If the string is just plain text, generate_http_response() will also attempt to determine the MIME type using file --mime if the --content-type parameter was not specified. The raw string is base64 encoded and supplied to the Lambda Function URL API as the HTTP response body.

See Examples below.

generate_mustache_http_response()

Same options as generate_http_response(), but instead, supply a Mustache template file as the Filename. The Mustache template will be parsed into a temp file and passed to generate_http_response(), and then the temp file is deleted.

Example:

index.json.mo

{ "SnapshotId": "{{SNAPSHOT_ID}}" }
function handler()
{
  SNAPSHOT_ID="snap-1234"
  # Content-Type: application/json will be set automatically
  generate_mustache_http_response "/index.json.mo"
}

Environment Variables

$_FUNCTION

Default is handler -- if you want to use a different name for the handler function, override this in the Dockerfile.

IE:

ENV _FUNCTION=myhandler

$REQUEST_ID

The Lambda Request ID for this invocation

$DEADLINE_EPOCH

The epoch in seconds when the timeout will happen

$FUNCTION_ARN

The full ARN name of this Lambda function

$TRACE_ID

The Trace ID used in Lambda X-Ray. (profiling your function)

$EVENT

The event payload, if you've given one to your function. Event payloads can be set from EventBridge to give your function custom configuration settings.
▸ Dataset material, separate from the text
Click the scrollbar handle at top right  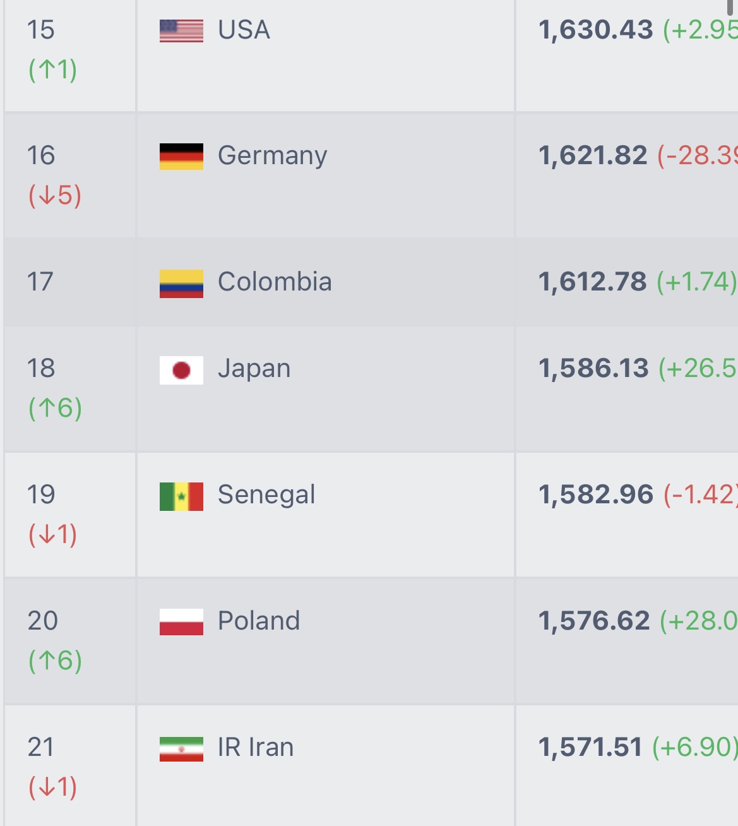(x=730, y=8)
NOTE: The event payload is also passed as the first argument $1 to your bash function.

Unless otherwise specified, most of the payloads will be JSON.

$HOME

The only writable location in the Lambda execution environment is /tmp.
I'm setting HOME=/tmp for CLI tools like ecs-cli that seem to want to store configuration data in $HOME and are too stupid to figure out any fallback.


In addition to our custom variables above, AWS also offers a few interesting environment variables from the Lambda runtime.
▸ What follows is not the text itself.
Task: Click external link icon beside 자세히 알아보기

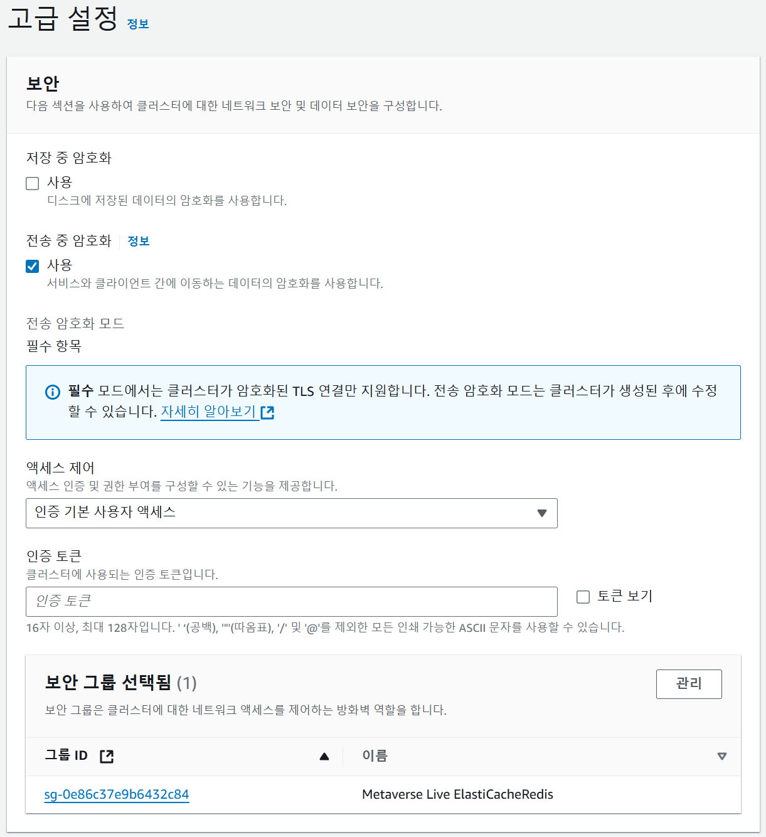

$AWS_ACCESS_KEY_ID $AWS_DEFAULT_REGION $AWS_SECRET_ACCESS_KEY $AWS_SESSION_TOKEN

The usual AWS CLI authentication variables are automatically filled in with ephemeral credentials that persist only for the lifetime of the running container. Lambda uses the IAM Role given to this function to create an access key.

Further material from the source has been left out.